▶ [Your task]
Rewrite as a Markdown table with the columns Number and Record line, one row per line and blank lines left out, the rows between the line that contains "Image resolution: width=456" and the end of the records, both ends included.

▶ [Task inputs]
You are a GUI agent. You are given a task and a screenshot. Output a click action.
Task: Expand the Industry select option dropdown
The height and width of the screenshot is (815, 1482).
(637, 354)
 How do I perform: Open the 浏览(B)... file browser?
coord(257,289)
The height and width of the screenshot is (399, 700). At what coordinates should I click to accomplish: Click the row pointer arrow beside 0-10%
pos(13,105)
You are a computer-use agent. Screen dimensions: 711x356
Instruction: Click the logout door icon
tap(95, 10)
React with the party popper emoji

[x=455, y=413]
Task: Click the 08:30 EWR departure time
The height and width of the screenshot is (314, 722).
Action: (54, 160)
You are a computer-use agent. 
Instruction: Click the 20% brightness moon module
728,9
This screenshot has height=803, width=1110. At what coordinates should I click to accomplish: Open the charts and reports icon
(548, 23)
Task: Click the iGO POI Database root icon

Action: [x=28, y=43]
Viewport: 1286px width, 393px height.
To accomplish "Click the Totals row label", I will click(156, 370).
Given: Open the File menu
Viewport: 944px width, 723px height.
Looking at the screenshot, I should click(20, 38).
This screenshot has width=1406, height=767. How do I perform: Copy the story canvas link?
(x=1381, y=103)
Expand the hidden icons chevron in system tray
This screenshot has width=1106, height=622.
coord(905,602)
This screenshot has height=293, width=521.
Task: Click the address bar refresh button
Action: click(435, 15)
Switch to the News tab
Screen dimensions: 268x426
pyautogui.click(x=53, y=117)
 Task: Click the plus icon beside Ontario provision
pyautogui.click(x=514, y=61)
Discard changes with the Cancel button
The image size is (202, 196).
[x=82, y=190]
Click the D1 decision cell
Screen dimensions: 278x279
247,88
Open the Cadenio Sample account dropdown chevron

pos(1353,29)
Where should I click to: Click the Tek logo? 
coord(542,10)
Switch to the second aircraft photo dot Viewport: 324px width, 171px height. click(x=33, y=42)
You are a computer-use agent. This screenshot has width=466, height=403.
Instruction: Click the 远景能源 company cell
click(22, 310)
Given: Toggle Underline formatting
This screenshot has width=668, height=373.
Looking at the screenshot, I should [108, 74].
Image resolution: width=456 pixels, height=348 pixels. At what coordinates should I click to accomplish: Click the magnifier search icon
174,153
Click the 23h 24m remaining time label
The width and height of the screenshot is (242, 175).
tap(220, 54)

▶ [Complete output]
| Number | Record line |
|---|---|
| 1 | Image resolution: width=456 pixels, height=348 pixels. At what coordinates should I click to accomplish: Click the magnifier search icon |
| 2 | 174,153 |
| 3 | Click the 23h 24m remaining time label |
| 4 | The width and height of the screenshot is (242, 175). |
| 5 | tap(220, 54) |